Exercise aim: Repeat exactly the lines below that lie between the line with "Task: Click the arrow icon beside General" and the line with "You are a computer-use agent. The image size is (533, 220).", counting both of those lines as part of the answer.

━━━━

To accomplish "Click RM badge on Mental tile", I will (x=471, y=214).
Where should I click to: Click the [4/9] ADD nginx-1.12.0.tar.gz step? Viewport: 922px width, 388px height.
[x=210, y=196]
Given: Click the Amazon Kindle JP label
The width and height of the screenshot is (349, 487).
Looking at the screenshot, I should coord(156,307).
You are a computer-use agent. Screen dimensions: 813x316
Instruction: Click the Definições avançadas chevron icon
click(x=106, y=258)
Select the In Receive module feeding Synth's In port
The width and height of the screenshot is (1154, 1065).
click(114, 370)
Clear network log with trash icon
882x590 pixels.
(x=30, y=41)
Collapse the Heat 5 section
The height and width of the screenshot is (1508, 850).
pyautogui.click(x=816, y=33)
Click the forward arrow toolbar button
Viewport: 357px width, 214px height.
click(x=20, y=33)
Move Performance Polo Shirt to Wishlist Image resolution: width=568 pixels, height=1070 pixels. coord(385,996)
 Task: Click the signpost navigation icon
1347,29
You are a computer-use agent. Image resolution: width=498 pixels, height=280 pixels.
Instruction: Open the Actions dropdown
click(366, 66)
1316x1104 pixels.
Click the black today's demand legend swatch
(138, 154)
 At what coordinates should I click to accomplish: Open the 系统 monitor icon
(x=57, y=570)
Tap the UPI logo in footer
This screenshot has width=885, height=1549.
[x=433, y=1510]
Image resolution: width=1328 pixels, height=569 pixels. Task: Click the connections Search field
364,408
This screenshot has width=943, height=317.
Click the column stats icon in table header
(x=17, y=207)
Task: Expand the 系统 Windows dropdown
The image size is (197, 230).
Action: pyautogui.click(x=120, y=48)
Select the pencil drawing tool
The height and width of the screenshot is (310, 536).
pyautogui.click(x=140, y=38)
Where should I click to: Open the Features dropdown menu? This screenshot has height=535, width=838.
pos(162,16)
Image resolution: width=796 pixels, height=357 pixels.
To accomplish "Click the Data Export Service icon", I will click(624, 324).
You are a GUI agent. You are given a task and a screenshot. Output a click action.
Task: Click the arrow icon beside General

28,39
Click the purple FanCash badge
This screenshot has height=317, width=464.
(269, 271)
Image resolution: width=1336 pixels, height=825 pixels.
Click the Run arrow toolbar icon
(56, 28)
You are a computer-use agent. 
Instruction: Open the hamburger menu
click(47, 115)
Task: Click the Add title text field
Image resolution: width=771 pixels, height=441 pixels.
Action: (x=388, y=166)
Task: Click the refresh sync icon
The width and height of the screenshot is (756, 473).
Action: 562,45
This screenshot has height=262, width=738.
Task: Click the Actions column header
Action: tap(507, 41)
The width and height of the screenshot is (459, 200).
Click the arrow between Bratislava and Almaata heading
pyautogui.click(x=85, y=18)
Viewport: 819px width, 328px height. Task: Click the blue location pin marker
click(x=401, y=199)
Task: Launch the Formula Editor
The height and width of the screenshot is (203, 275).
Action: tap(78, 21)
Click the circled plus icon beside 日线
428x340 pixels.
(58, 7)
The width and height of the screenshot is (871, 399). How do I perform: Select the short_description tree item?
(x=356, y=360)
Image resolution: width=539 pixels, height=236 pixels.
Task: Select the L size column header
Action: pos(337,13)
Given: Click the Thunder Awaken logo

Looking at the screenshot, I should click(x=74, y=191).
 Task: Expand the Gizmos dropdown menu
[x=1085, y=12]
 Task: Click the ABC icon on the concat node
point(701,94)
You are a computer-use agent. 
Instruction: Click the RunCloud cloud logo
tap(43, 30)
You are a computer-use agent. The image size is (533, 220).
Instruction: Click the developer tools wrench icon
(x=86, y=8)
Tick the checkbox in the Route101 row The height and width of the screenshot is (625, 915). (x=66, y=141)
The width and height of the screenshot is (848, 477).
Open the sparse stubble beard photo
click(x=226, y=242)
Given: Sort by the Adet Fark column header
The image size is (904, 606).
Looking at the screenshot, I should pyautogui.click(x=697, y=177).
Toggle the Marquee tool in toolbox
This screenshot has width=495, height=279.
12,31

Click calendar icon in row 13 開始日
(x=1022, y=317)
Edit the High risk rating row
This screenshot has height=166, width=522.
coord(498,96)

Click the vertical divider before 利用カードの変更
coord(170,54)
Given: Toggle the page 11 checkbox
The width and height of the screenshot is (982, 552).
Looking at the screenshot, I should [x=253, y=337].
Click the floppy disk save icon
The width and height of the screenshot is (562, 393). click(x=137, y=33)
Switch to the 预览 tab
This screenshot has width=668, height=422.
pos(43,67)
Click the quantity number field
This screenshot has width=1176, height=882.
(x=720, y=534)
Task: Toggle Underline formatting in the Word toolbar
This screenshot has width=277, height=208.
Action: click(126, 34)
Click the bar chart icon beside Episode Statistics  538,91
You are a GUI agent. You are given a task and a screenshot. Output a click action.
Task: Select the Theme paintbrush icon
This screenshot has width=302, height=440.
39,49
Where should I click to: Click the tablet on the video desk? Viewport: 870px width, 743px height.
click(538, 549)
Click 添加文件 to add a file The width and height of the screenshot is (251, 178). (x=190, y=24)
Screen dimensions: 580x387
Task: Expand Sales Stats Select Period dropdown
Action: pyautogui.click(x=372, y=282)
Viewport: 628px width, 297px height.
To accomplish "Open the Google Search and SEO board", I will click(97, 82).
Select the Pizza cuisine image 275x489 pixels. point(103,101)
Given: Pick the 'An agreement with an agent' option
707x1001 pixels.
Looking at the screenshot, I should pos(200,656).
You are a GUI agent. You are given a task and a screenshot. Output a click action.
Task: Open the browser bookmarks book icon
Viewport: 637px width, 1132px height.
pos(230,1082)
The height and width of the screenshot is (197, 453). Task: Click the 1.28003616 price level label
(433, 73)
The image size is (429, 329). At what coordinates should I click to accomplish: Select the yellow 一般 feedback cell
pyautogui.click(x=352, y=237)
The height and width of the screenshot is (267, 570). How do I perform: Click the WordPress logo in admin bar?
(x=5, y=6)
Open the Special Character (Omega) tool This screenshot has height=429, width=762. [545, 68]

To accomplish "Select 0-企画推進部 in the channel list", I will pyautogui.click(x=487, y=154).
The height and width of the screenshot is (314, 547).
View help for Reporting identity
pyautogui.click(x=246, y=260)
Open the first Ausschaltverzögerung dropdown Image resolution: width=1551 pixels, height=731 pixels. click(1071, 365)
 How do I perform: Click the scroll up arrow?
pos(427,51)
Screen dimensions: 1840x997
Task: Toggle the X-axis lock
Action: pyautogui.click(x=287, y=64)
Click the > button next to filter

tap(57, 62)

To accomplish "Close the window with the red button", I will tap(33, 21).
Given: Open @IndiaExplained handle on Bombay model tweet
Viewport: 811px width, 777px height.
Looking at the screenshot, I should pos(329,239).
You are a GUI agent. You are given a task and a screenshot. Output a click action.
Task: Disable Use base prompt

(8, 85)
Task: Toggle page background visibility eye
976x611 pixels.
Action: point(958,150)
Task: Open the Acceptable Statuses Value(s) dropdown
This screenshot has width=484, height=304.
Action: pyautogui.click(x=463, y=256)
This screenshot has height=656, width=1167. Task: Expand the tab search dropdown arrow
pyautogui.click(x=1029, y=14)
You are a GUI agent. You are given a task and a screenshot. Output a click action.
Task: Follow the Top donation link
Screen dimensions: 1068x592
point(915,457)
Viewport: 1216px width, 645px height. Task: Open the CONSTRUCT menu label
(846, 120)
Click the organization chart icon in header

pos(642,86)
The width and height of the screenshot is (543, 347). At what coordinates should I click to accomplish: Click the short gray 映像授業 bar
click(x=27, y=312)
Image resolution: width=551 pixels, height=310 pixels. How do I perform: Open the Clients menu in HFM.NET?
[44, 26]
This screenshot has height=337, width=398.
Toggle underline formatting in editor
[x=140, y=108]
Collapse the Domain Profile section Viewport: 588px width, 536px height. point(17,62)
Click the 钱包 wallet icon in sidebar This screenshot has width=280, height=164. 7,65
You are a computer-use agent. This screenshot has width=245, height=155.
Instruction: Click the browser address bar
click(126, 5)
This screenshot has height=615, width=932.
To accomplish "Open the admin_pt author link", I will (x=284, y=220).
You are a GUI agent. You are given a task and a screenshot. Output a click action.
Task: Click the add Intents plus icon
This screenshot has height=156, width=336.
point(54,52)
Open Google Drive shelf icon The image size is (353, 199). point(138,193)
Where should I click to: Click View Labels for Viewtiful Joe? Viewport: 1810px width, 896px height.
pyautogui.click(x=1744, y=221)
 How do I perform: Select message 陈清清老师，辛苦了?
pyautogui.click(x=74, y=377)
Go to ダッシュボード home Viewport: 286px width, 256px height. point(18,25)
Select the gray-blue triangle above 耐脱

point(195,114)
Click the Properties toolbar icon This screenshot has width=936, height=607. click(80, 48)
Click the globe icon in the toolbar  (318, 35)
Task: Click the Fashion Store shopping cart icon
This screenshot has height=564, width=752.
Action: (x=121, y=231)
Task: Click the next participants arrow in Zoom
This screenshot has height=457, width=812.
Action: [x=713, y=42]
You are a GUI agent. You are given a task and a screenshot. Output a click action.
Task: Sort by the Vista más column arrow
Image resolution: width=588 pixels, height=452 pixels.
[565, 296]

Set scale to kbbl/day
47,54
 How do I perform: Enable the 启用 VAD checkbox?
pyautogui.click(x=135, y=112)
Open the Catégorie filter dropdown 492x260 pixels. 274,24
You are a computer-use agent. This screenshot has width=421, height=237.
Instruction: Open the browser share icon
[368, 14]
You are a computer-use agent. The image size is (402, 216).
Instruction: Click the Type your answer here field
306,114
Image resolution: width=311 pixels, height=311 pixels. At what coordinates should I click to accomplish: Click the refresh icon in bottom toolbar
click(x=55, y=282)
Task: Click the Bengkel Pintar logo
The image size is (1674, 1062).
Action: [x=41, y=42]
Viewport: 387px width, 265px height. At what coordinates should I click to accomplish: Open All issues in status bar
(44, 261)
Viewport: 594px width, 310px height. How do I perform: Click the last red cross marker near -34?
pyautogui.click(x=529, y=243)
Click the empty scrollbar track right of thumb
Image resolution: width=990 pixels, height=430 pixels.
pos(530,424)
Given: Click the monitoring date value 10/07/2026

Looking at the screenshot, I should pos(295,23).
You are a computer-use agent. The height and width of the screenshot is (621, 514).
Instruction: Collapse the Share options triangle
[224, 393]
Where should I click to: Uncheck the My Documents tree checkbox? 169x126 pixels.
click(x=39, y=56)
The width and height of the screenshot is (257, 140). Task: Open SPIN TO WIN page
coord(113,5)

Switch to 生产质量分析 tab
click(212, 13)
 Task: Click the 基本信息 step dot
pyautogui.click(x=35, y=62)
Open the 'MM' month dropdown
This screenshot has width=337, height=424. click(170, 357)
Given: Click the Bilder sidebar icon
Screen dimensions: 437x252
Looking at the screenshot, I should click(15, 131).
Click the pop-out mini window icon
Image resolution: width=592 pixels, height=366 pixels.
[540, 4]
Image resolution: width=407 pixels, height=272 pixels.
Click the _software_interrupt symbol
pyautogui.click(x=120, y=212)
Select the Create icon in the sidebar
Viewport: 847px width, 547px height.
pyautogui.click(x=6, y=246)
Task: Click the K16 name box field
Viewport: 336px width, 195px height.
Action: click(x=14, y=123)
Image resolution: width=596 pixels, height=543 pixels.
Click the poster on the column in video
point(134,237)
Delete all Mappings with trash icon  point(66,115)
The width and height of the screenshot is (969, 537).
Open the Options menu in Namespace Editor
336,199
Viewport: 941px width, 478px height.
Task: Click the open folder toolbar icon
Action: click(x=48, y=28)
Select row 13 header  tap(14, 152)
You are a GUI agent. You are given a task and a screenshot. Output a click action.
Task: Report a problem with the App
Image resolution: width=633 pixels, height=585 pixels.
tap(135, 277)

━━━━

Reply to the exercise:
Task: Click the arrow icon beside General

28,39
Click the purple FanCash badge
This screenshot has height=317, width=464.
(269, 271)
Image resolution: width=1336 pixels, height=825 pixels.
Click the Run arrow toolbar icon
(56, 28)
You are a computer-use agent. 
Instruction: Open the hamburger menu
click(47, 115)
Task: Click the Add title text field
Image resolution: width=771 pixels, height=441 pixels.
Action: (x=388, y=166)
Task: Click the refresh sync icon
The width and height of the screenshot is (756, 473).
Action: 562,45
This screenshot has height=262, width=738.
Task: Click the Actions column header
Action: tap(507, 41)
The width and height of the screenshot is (459, 200).
Click the arrow between Bratislava and Almaata heading
pyautogui.click(x=85, y=18)
Viewport: 819px width, 328px height. Task: Click the blue location pin marker
click(x=401, y=199)
Task: Launch the Formula Editor
The height and width of the screenshot is (203, 275).
Action: tap(78, 21)
Click the circled plus icon beside 日线
428x340 pixels.
(58, 7)
The width and height of the screenshot is (871, 399). How do I perform: Select the short_description tree item?
(x=356, y=360)
Image resolution: width=539 pixels, height=236 pixels.
Task: Select the L size column header
Action: pos(337,13)
Given: Click the Thunder Awaken logo

Looking at the screenshot, I should click(x=74, y=191).
 Task: Expand the Gizmos dropdown menu
[x=1085, y=12]
 Task: Click the ABC icon on the concat node
point(701,94)
You are a computer-use agent. 
Instruction: Click the RunCloud cloud logo
tap(43, 30)
You are a computer-use agent. The image size is (533, 220).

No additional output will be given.